What you return must match the listing below exactly.

Records for the task:
....

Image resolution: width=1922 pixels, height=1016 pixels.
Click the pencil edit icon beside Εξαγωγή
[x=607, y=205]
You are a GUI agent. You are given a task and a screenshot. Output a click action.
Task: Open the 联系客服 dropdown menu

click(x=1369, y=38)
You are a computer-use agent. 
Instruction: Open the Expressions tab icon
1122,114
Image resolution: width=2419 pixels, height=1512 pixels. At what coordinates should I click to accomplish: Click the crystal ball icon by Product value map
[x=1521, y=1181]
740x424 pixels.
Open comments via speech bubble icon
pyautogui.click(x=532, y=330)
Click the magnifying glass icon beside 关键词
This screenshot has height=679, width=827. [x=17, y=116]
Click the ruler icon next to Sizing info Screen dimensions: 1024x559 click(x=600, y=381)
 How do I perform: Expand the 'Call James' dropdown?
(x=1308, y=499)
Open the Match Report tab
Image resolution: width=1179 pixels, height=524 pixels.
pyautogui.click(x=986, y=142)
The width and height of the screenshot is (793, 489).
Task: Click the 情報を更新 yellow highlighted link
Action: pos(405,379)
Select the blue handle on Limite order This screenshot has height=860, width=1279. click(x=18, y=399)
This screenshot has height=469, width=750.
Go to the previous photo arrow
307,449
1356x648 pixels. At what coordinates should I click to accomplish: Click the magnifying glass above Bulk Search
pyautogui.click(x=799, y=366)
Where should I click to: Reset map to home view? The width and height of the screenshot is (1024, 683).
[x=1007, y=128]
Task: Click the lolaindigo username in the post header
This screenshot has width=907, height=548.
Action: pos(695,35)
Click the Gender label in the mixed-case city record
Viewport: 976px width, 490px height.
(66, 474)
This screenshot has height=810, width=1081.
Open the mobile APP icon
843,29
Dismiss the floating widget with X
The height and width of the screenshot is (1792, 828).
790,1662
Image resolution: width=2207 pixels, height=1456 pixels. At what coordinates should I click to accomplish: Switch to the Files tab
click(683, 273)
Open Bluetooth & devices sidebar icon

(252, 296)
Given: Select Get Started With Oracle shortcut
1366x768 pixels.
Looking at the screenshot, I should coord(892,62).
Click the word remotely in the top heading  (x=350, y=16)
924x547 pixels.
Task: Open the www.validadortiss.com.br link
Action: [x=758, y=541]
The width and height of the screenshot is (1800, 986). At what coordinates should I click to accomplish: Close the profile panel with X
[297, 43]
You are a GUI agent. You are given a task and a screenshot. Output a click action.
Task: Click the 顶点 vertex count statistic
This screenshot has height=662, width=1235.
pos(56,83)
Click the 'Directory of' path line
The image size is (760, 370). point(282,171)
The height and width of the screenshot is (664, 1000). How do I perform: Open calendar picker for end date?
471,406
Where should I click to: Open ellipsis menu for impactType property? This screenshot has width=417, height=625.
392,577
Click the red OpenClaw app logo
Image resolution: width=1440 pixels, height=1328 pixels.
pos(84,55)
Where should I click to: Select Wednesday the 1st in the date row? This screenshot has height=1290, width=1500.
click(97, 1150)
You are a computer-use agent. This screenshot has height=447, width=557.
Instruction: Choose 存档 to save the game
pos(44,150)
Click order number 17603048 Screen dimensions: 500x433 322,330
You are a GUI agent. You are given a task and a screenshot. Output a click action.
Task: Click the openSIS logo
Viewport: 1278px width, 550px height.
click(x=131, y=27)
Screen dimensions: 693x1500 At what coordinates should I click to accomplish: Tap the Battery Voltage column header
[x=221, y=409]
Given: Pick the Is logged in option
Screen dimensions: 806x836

....

Written solution:
Image resolution: width=1922 pixels, height=1016 pixels.
Click the pencil edit icon beside Εξαγωγή
[x=607, y=205]
You are a GUI agent. You are given a task and a screenshot. Output a click action.
Task: Open the 联系客服 dropdown menu

click(x=1369, y=38)
You are a computer-use agent. 
Instruction: Open the Expressions tab icon
1122,114
Image resolution: width=2419 pixels, height=1512 pixels. At what coordinates should I click to accomplish: Click the crystal ball icon by Product value map
[x=1521, y=1181]
740x424 pixels.
Open comments via speech bubble icon
pyautogui.click(x=532, y=330)
Click the magnifying glass icon beside 关键词
This screenshot has height=679, width=827. [x=17, y=116]
Click the ruler icon next to Sizing info Screen dimensions: 1024x559 click(x=600, y=381)
 How do I perform: Expand the 'Call James' dropdown?
(x=1308, y=499)
Open the Match Report tab
Image resolution: width=1179 pixels, height=524 pixels.
pyautogui.click(x=986, y=142)
The width and height of the screenshot is (793, 489).
Task: Click the 情報を更新 yellow highlighted link
Action: pos(405,379)
Select the blue handle on Limite order This screenshot has height=860, width=1279. click(x=18, y=399)
This screenshot has height=469, width=750.
Go to the previous photo arrow
307,449
1356x648 pixels. At what coordinates should I click to accomplish: Click the magnifying glass above Bulk Search
pyautogui.click(x=799, y=366)
Where should I click to: Reset map to home view? The width and height of the screenshot is (1024, 683).
[x=1007, y=128]
Task: Click the lolaindigo username in the post header
This screenshot has width=907, height=548.
Action: pos(695,35)
Click the Gender label in the mixed-case city record
Viewport: 976px width, 490px height.
(66, 474)
This screenshot has height=810, width=1081.
Open the mobile APP icon
843,29
Dismiss the floating widget with X
The height and width of the screenshot is (1792, 828).
790,1662
Image resolution: width=2207 pixels, height=1456 pixels. At what coordinates should I click to accomplish: Switch to the Files tab
click(683, 273)
Open Bluetooth & devices sidebar icon

(252, 296)
Given: Select Get Started With Oracle shortcut
1366x768 pixels.
Looking at the screenshot, I should coord(892,62).
Click the word remotely in the top heading  (x=350, y=16)
924x547 pixels.
Task: Open the www.validadortiss.com.br link
Action: [x=758, y=541]
The width and height of the screenshot is (1800, 986). At what coordinates should I click to accomplish: Close the profile panel with X
[297, 43]
You are a GUI agent. You are given a task and a screenshot. Output a click action.
Task: Click the 顶点 vertex count statistic
This screenshot has height=662, width=1235.
pos(56,83)
Click the 'Directory of' path line
The image size is (760, 370). point(282,171)
The height and width of the screenshot is (664, 1000). How do I perform: Open calendar picker for end date?
471,406
Where should I click to: Open ellipsis menu for impactType property? This screenshot has width=417, height=625.
392,577
Click the red OpenClaw app logo
Image resolution: width=1440 pixels, height=1328 pixels.
pos(84,55)
Where should I click to: Select Wednesday the 1st in the date row? This screenshot has height=1290, width=1500.
click(97, 1150)
You are a computer-use agent. This screenshot has height=447, width=557.
Instruction: Choose 存档 to save the game
pos(44,150)
Click order number 17603048 Screen dimensions: 500x433 322,330
You are a GUI agent. You are given a task and a screenshot. Output a click action.
Task: Click the openSIS logo
Viewport: 1278px width, 550px height.
click(x=131, y=27)
Screen dimensions: 693x1500 At what coordinates should I click to accomplish: Tap the Battery Voltage column header
[x=221, y=409]
Given: Pick the Is logged in option
Screen dimensions: 806x836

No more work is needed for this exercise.